NetLink Trust
- Traded as: SGX: CJLU
- Industry: Telecommunications
- Founded: 2011
- Area served: Singapore
- Website: www.netlinktrust.com

= NetLink Trust =

Singaporean company

NetLink Trust, formerly known as OpenNet, is the owner, designer, builder and operator of the passive fibre network structure (comprising ducts, manholes, fibre cables and central offices) of Singapore's Next Generation Nationwide Broadband Network (NGNBN).

The NGNBN is a project under the Intelligent Nation 2015 master plan by the Infocomm Media Development Authority of Singapore, which seeks to transform Singapore into an intelligent nation and global city, powered by info-communications.

NetLink Trust held an initial public offering in 2017, under the name NetLink NBN Trust, at which point it was a subsidiary of Singtel.

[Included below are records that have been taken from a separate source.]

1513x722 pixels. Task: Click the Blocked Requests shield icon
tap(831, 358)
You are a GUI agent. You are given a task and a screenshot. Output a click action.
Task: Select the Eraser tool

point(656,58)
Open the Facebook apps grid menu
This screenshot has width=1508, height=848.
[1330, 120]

NetLink NBN Trust is registered as a business trust under the Business Trusts Act, Chapter 31A of Singapore, and was listed on the Main Board of the Singapore Exchange Securities Trading Limited on 19 July 2017.

== History ==
In 2008, OpenNet, a consortium comprising Axia NetMedia Corporation, Singtel, Singapore Press Holdings and SP Tel, is selected as the Network Company to design, build and operate the passive infrastructure for the Next Gen NBN.

In 2009, OpenNet is issued a Facilities-Based Operator Licence for it to commence the roll-out of the Next Gen NBN. Starting 2010, OpenNet began rolling out optical fibre to homes, offices and buildings in Singapore.

In 2011, Singtel established NetLink Trust as part of the commitments made by the OpenNet consortium, and appoints CityNet Infrastructure Management Pte Ltd to carry out the business of establishing, installing, operating and maintaining the assets transferred from SingTel to support the operations of OpenNet.

In 2012, OpenNet rolled out fibre coverage to 95% of all residential homes and non-residential premises in Singapore.

In 2013, OpenNet is acquired by CityNet, which will act as a Trustee-Manager for NetLink Trust. In 2014, OpenNet was fully integrated into NetLink Trust.

== Network and infrastructure ==
The extensive Next Gen NBN, which delivers ultra-high-speed internet access of 1 Gbit/s and above throughout mainland Singapore, covers all residential homes and non-residential premises, and its connected islands. It comprises three distinct layers to provide effective open access to downstream operators.

== Awards and accolades ==

- Achieved the top ranking in its first year of being included in the Governance Index for Trusts (GIFT).
- Named Most Transparent Company, REITs & Business Trust Category, at the SIAS 20th Investors' Choice Awards.

==Incident==
In 2014, OpenNet was fined $240,000 by the Infocomm Development Authority Of Singapore, for failing to provide fibre broadband services to non-residential users on time.